Alethea Boon

Personal information
- Nationality: Fijian New Zealander
- Born: 7 January 1984 (age 42) Suva, Fiji

Sport
- Country: New Zealand
- Sport: Artistic gymnastics, weightlifting and CrossFit

Medal record
Women's weightlifting
Representing New Zealand
Oceania Championships
| Silver medal – second place | 2017 Gold Coast | 58 kg |
| Bronze medal – third place | 2016 Suva | 63 kg |

= Alethea Boon =

New Zealand artistic gymnast (born 1984)

Alethea Boon (born 7 January 1984) is an athlete from New Zealand. She represented New Zealand in artistic gymnastics at the 1998 Commonwealth Games and the 2002 Commonwealth Games, and in weightlifting at the 2018 Commonwealth Games.

Boon was born in Suva, Fiji, and grew up in Auckland, New Zealand. She competed in artistic gymnastics, attending two Commonwealth Games, and studied exercise science at Brigham Young University while continuing to compete while at university. She retired at the age of 24.

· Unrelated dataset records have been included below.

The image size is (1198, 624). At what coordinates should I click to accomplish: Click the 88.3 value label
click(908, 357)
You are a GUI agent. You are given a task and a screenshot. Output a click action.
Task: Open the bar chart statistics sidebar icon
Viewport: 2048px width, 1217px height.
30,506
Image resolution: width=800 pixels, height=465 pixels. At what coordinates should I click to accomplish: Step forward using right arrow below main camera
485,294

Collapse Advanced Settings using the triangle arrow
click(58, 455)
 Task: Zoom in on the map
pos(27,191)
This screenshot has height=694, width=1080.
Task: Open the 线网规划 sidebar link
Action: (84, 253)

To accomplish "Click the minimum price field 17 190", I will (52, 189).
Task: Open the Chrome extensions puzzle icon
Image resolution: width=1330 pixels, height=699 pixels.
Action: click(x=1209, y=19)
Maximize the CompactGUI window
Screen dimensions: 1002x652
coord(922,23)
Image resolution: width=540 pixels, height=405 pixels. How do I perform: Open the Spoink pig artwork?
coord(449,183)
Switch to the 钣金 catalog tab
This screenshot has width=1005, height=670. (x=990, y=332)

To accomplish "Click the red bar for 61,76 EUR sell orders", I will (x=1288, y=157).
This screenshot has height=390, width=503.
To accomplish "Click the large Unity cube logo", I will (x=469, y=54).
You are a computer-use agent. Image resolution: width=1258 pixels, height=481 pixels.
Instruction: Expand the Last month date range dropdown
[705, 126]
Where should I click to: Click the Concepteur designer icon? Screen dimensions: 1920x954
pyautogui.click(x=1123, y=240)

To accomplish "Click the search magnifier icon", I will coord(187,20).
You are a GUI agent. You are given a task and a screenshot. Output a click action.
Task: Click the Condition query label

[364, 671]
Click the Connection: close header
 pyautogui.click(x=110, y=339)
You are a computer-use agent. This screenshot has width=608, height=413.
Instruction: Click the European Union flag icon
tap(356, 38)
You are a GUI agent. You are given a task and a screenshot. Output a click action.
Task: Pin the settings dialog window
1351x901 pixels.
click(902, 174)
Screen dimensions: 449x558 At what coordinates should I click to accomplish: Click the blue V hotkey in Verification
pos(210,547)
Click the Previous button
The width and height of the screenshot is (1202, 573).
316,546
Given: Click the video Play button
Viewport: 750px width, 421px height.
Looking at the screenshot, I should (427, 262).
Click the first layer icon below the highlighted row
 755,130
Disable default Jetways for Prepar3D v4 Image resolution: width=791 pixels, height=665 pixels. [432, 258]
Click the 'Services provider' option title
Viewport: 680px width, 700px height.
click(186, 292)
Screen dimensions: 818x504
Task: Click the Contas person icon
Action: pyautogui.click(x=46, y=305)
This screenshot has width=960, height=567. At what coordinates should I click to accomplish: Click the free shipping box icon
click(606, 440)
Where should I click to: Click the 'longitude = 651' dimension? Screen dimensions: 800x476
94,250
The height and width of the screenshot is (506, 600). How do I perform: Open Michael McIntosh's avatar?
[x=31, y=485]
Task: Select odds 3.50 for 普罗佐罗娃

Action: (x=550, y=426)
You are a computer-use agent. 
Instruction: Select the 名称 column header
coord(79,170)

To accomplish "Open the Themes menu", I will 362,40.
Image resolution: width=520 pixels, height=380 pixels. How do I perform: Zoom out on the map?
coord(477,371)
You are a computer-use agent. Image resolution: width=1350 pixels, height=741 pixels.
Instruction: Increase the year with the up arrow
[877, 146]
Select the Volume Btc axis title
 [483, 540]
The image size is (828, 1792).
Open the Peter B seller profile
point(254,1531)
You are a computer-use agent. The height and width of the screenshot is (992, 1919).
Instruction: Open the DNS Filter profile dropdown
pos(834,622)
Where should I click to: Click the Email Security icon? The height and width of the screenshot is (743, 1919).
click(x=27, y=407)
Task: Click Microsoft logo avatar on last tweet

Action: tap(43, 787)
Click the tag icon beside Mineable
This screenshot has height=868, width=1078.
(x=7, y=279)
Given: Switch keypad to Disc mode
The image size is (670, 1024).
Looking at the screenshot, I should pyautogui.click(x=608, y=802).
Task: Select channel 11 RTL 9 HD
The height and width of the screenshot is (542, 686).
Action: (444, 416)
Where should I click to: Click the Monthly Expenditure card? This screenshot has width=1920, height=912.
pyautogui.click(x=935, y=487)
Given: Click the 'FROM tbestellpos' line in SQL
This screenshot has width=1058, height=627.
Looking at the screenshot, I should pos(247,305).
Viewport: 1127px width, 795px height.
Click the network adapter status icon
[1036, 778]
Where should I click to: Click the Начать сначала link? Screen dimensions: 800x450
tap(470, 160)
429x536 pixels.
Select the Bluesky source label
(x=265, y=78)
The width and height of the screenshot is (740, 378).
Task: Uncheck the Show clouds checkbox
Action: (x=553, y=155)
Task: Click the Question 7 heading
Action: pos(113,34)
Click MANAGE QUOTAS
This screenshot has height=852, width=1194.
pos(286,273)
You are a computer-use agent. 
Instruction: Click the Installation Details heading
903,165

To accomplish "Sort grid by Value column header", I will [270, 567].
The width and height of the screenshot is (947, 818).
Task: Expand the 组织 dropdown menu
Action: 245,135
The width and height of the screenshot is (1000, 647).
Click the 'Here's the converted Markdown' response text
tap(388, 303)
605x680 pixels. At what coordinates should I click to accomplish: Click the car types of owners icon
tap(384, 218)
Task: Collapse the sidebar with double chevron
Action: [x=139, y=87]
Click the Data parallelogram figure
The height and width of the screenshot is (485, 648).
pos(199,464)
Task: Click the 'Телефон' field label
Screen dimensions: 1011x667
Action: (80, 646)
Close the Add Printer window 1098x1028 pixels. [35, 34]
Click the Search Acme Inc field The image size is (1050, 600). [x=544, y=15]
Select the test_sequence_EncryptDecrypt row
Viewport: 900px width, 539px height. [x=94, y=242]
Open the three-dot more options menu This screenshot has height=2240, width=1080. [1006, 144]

In 2010, Boon suffered a blockage in the arteries of her lungs after surgery and she was initially unable to walk due to lack of breath. She began to compete in CrossFit, participating at the 2016 and 2017 Crossfit Games, and in 2013 she began competing in Olympic-style weightlifting. She achieved two 2nd-place finishes in the Australian Weightlifting Open, and the 2017 Oceania Weightlifting Championships. In 2018, she competed in the Women's 58 kg event at the Commonwealth Games on the Gold Coast.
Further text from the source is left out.